Roast Pumpkin + Spinach Lasagne
I love making this simple lasagne when I feel like something warm and nourishing. I normally make up a big baking dish and enjoy for lunch or dinner the next day with a large salad or steamed green vegetables, as it keeps well for up to 3 days. It freezes well too.
What’s good about it:
This lasagne, gives your body a massive hit of antioxidants. Pumpkin is high in immune boosting vitamin A, which is important for eye health, protein synthesis, reproduction and a healthy immune system. It’s also high in fibre to help lower cholesterol and has good amounts of potassium which helps to regulate fluid and mineral balance in the body. Potassium blunts the effects of sodium which can help in lowering blood pressure. Spinach is my all time favourite and the ultimate super food. High in minerals potassium and magnesium as well as lutein, an antioxidant that can help protect the body against damage and disease. Tomatoes are high in antioxidants that include lycopene that can help support the immune system and fight disease. Ricotta adds calcium and protein your body needs for healthy bones and maintain lean muscle.
1 kg pumpkin, peeled
1 teaspoon ground cinnamon
1 onion, diced
800 g chopped, tomatoes
3 tablespoons tomato paste
2 tablespoons, fresh chopped parsley
200 g baby spinach
500 g reduced fat deli-style ricotta (see notes)
Preheat your oven to 200 C.
Slice pumpkin into 1 cm thick slices + place onto a baking tray.
Brush lightly with olive oil and sprinkle over a little cinnamon.
Bake for 30 minutes until tender and remove.
Sauté onion in a pot.
Add tomatoes and paste + cook for 15 minutes until thickened.
Add herbs and season to taste, then remove from heat.
Spread 1/4 of the sauce into the base of a baking dish.
Add half of the spinach then ½ of the roasted pumpkin on top.
Spoon over ½ of the tomato sauce. Repeat.
Beat the ricotta and egg until smooth.
Spread over the pumpkin.
Bake for 30 minutes.
Serve with leafy greens or steamed green vegetables.
Nutrition per serve:
Protein: 16 g
Total fat: 9 g
Saturated: 5 g
Calcium: 289 mg
Carbs: 16.6 g
To increase protein add beans, lentils or chicken when making the tomato sauce.
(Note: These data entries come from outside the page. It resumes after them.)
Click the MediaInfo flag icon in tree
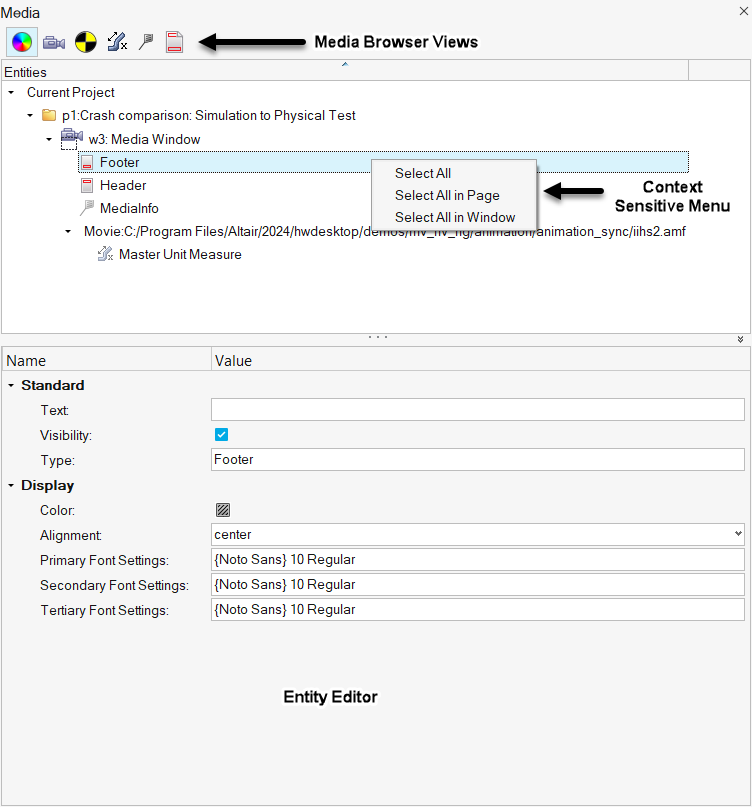Viewport: 752px width, 807px height. pyautogui.click(x=87, y=208)
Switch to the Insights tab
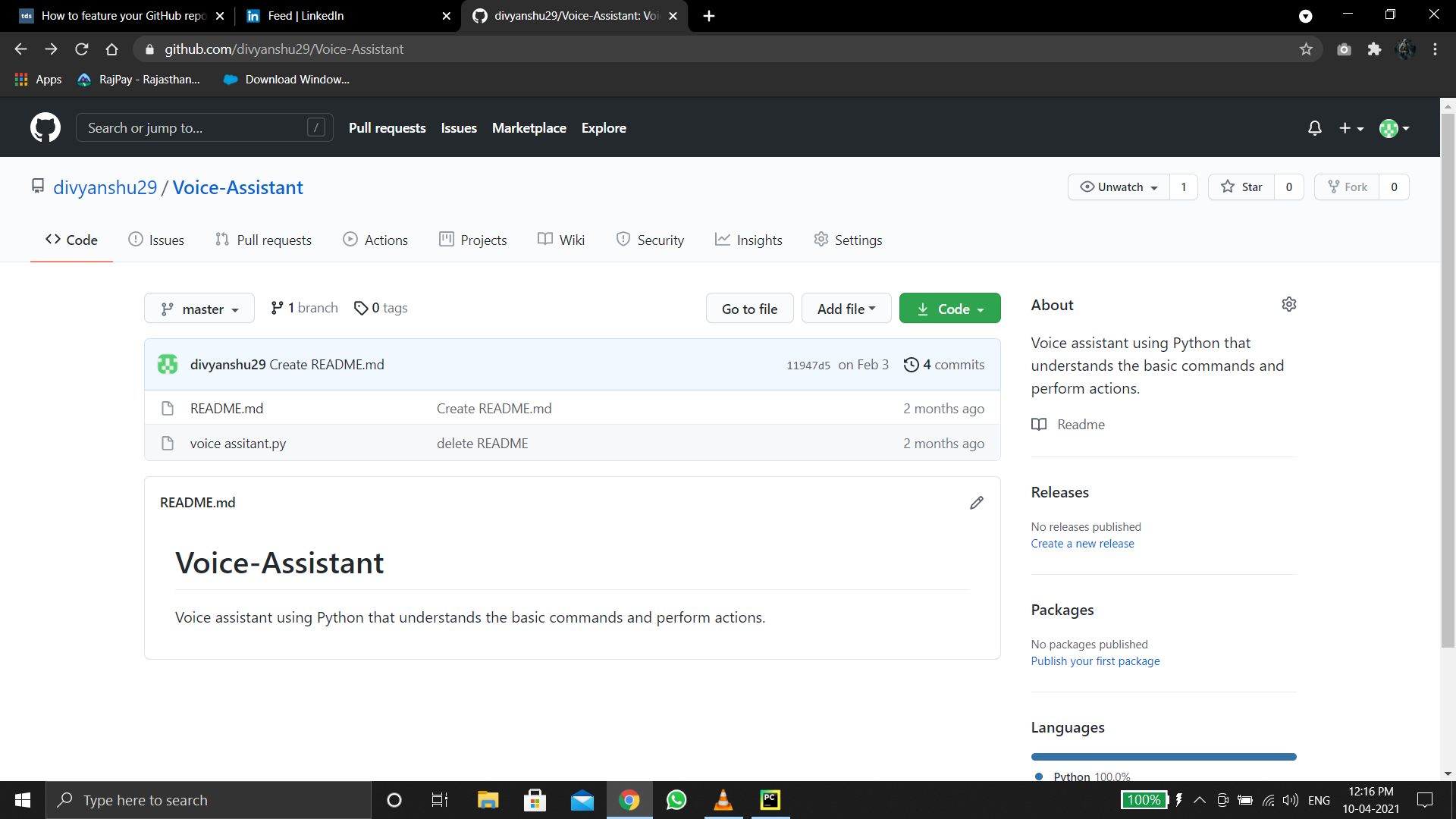 click(x=749, y=240)
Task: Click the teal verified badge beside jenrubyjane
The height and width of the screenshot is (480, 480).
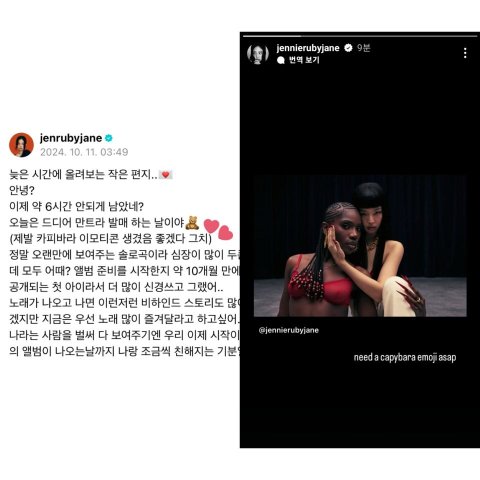Action: click(x=109, y=138)
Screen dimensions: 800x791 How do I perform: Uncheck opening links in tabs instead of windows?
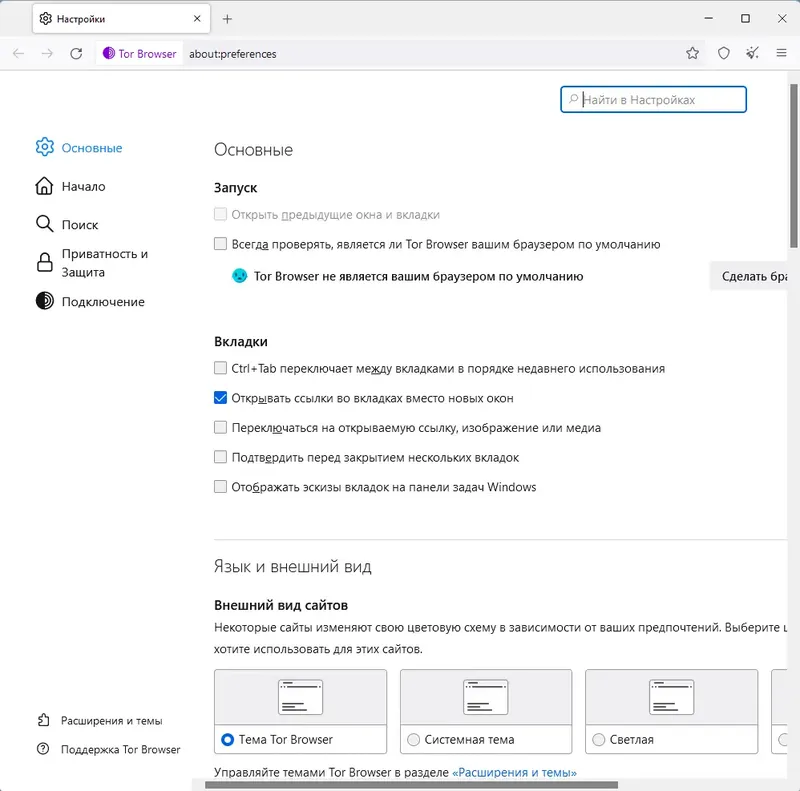[220, 398]
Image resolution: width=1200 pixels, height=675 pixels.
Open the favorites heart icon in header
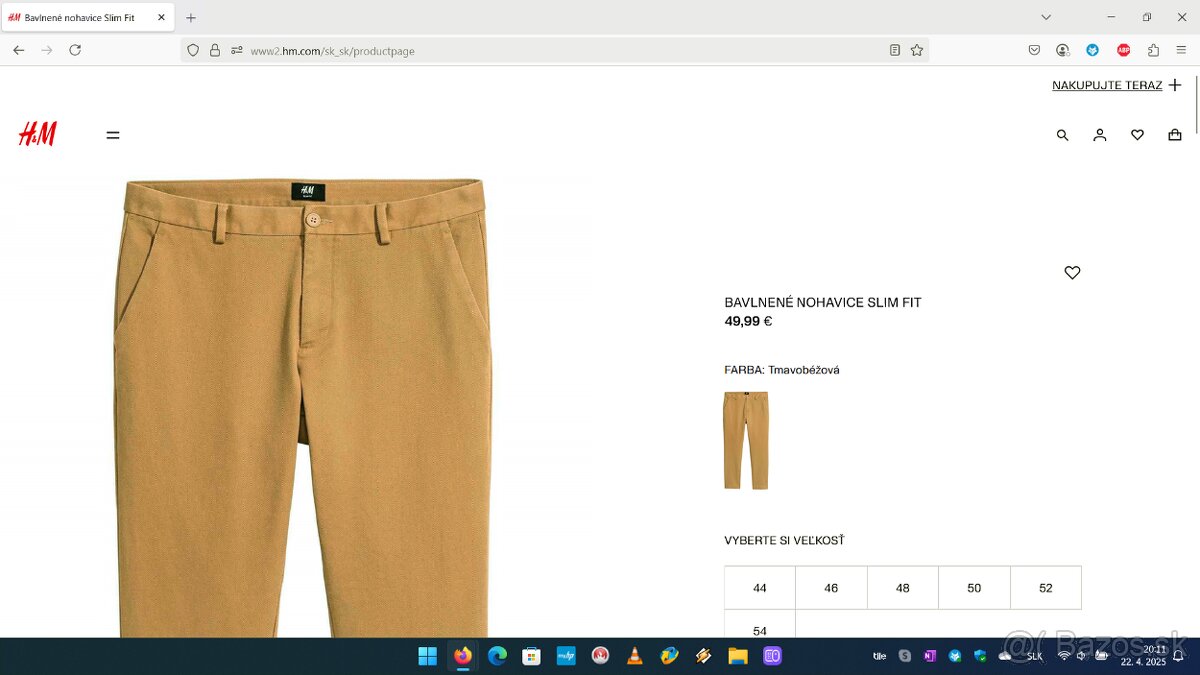[x=1137, y=135]
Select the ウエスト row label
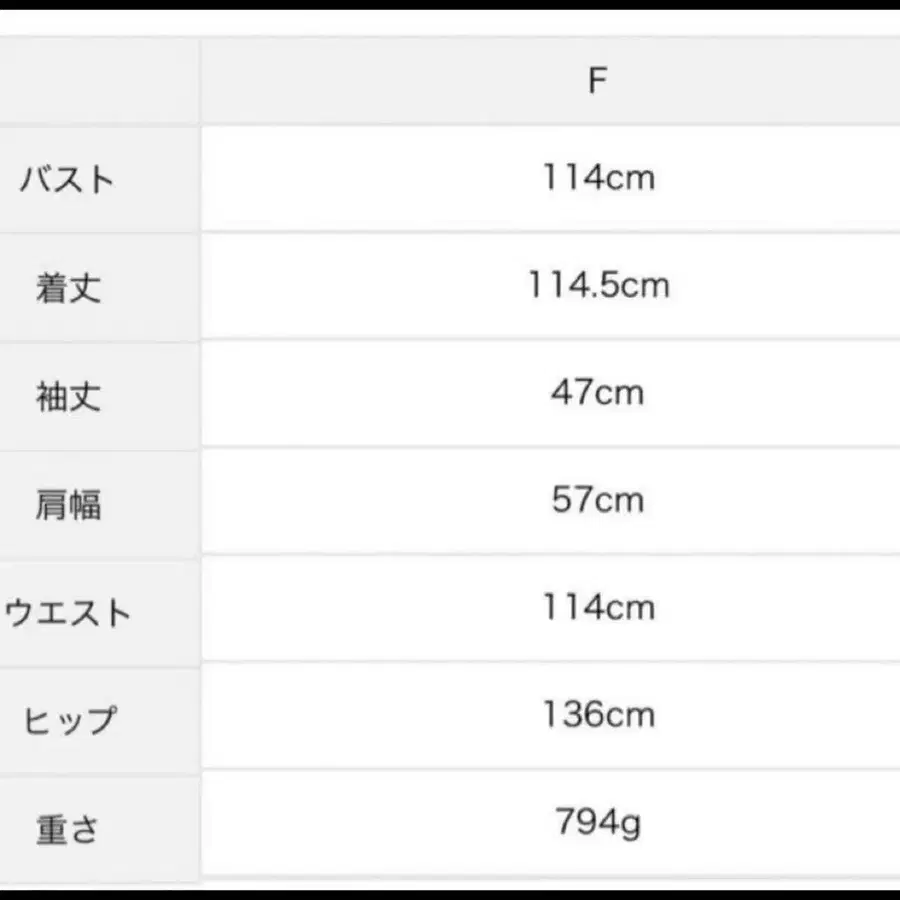 (68, 612)
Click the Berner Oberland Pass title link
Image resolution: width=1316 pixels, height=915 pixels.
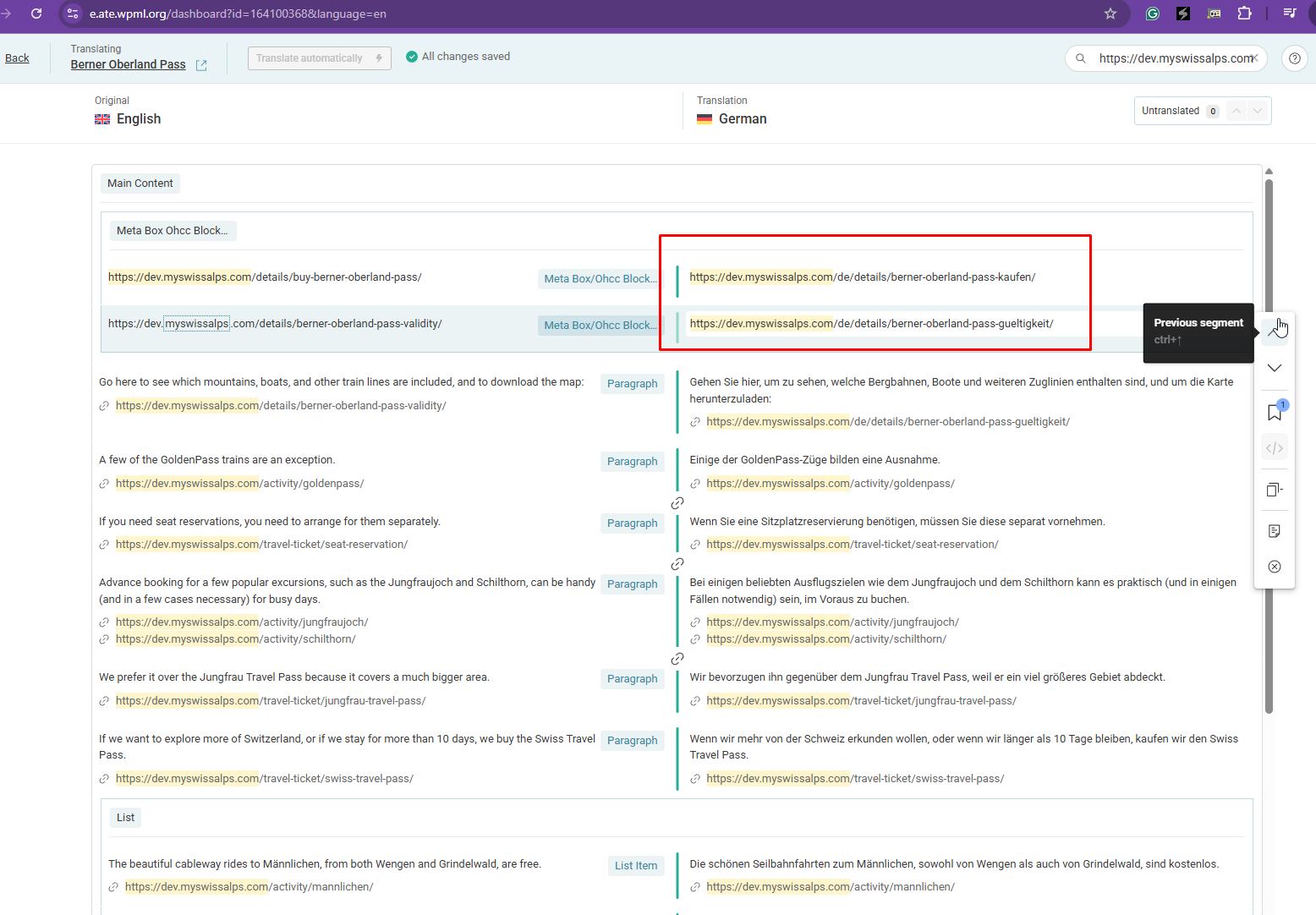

There are 3 great ways of making a non-dairy white sauce for those who have lactose issues:
1 Substitute the ricotta for pureed, white cannelini beans blended with roasted garlic and a splash of olive oil. It makes a great replacement for the ricotta in the recipe, plus it’s high in protein and fiber to help lower cholesterol and keep blood sugars stable.
2 Combine 500 g silken tofu with 60 g raw cashew nuts into a high speed blender. Blend until smooth and creamy and use to replace ricotta.
3 Quickly steam 1 whole cauliflower then blend with roasted garlic and a splash of olive oil until smooth and creamy. Spread over the lasagne and bake. When using this version, you need to add protein to make this meal complete, so add 500 g chicken breast into the tomato sauce or brown lentils or beans.